RECORDS SUPPLIED:
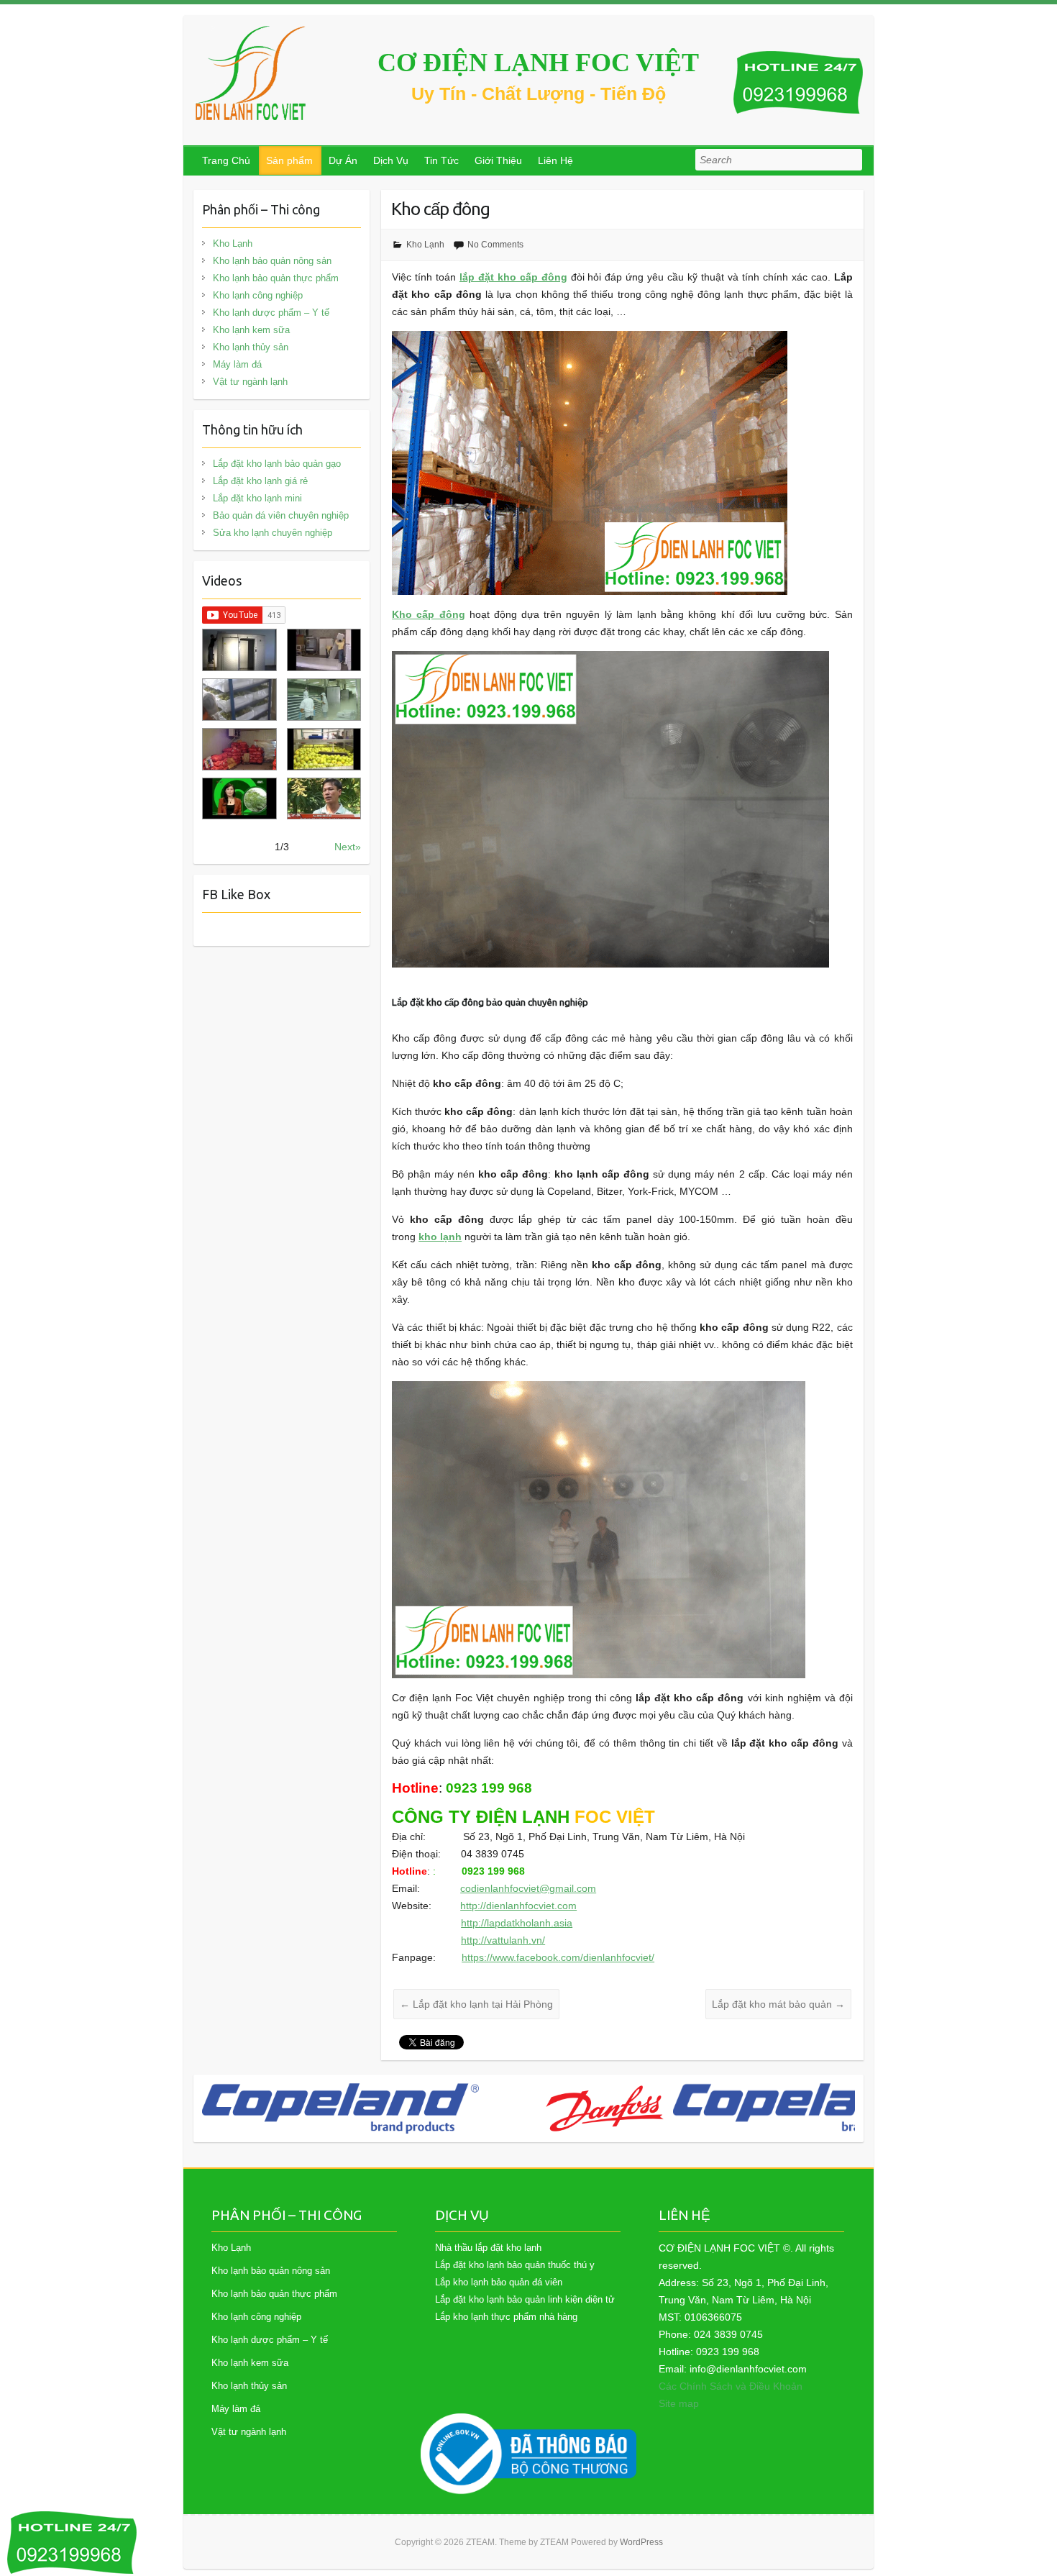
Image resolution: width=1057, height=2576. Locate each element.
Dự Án (343, 160)
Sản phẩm (289, 160)
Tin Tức (441, 160)
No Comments (495, 245)
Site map (679, 2403)
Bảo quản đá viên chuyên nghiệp (281, 515)
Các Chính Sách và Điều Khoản (730, 2386)
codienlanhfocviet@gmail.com (528, 1888)
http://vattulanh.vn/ (503, 1940)
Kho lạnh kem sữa (251, 329)
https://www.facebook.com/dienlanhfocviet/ (558, 1957)
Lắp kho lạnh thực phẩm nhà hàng (506, 2316)
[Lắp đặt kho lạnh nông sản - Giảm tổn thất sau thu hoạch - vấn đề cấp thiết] (324, 799)
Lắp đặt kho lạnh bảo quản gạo (277, 463)
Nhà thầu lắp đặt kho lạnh (488, 2247)
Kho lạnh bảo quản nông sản (272, 260)
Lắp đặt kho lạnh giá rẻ (260, 480)
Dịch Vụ (390, 160)
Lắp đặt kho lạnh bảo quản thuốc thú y (515, 2264)
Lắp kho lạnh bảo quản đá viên (498, 2282)
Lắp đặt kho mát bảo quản (778, 2004)
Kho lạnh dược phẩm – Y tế (271, 312)
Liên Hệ (555, 160)
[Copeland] (527, 2108)
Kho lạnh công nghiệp (258, 295)
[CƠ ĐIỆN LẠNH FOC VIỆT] (251, 73)
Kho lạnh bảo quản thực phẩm (276, 278)
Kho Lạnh (425, 245)
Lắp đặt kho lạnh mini (257, 498)
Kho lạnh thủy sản (250, 347)
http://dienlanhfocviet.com (518, 1905)
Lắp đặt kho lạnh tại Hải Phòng (476, 2004)
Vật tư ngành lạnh (250, 381)
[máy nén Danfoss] (321, 2108)
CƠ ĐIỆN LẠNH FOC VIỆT (538, 62)
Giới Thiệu (498, 160)
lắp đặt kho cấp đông (513, 277)
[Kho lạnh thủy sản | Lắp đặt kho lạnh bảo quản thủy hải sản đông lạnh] (324, 699)
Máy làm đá (237, 364)
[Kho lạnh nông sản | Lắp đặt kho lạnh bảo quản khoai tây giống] (239, 799)
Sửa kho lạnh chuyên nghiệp (272, 532)
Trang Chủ (226, 160)
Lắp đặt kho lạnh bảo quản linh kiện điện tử (525, 2299)
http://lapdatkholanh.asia (516, 1923)
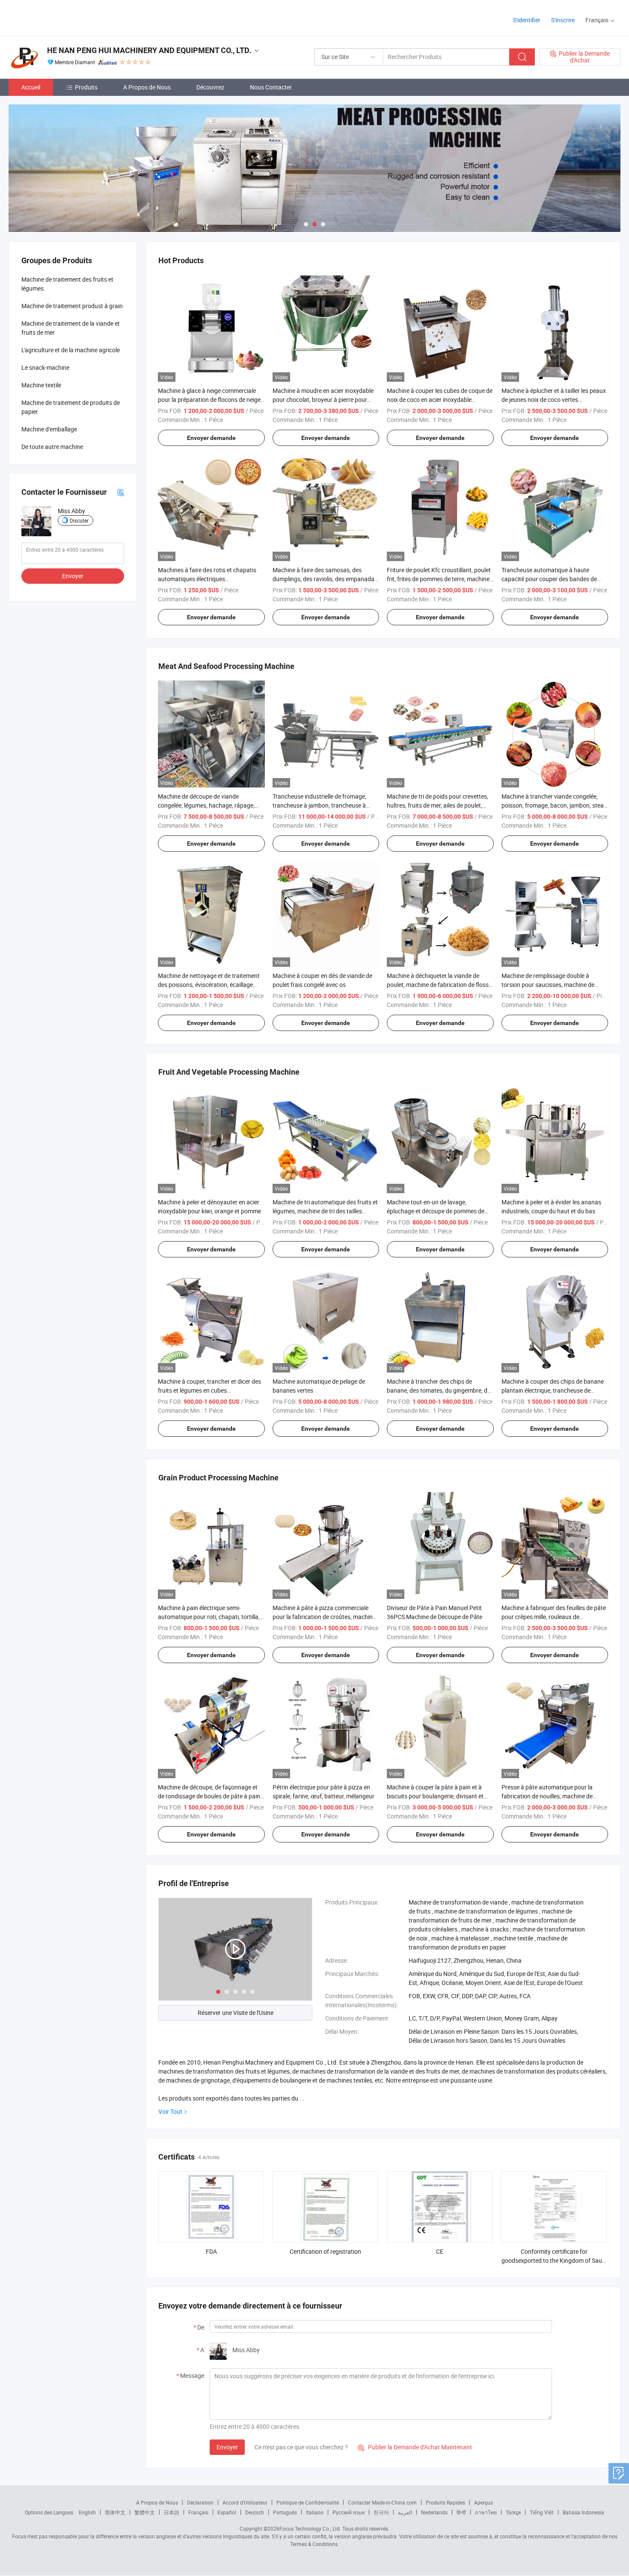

ASSIGNMENT: Starting at the line above that contains "Lắp kho lạnh bảo quản đá viên (498, 2282)", repeat each line exactly up to and including the line that contains "Trang Chủ (226, 160)", and stop there.

RESULT OF THIS EXERCISE:
Lắp kho lạnh bảo quản đá viên (498, 2282)
Lắp đặt kho mát bảo quản (778, 2004)
Kho lạnh dược phẩm – Y tế (271, 312)
Liên Hệ (555, 160)
[Copeland] (527, 2108)
Kho lạnh công nghiệp (258, 295)
[CƠ ĐIỆN LẠNH FOC VIỆT] (251, 73)
Kho lạnh bảo quản thực phẩm (276, 278)
Kho Lạnh (425, 245)
Lắp đặt kho lạnh mini (257, 498)
Kho lạnh thủy sản (250, 347)
http://dienlanhfocviet.com (518, 1905)
Lắp đặt kho lạnh tại Hải Phòng (476, 2004)
Vật tư ngành lạnh (250, 381)
[máy nén Danfoss] (321, 2108)
CƠ ĐIỆN LẠNH FOC VIỆT (538, 62)
Giới Thiệu (498, 160)
lắp đặt kho cấp đông (513, 277)
[Kho lạnh thủy sản | Lắp đặt kho lạnh bảo quản thủy hải sản đông lạnh] (324, 699)
Máy làm đá (237, 364)
[Kho lạnh nông sản | Lắp đặt kho lạnh bảo quản khoai tây giống] (239, 799)
Sửa kho lạnh chuyên nghiệp (272, 532)
Trang Chủ (226, 160)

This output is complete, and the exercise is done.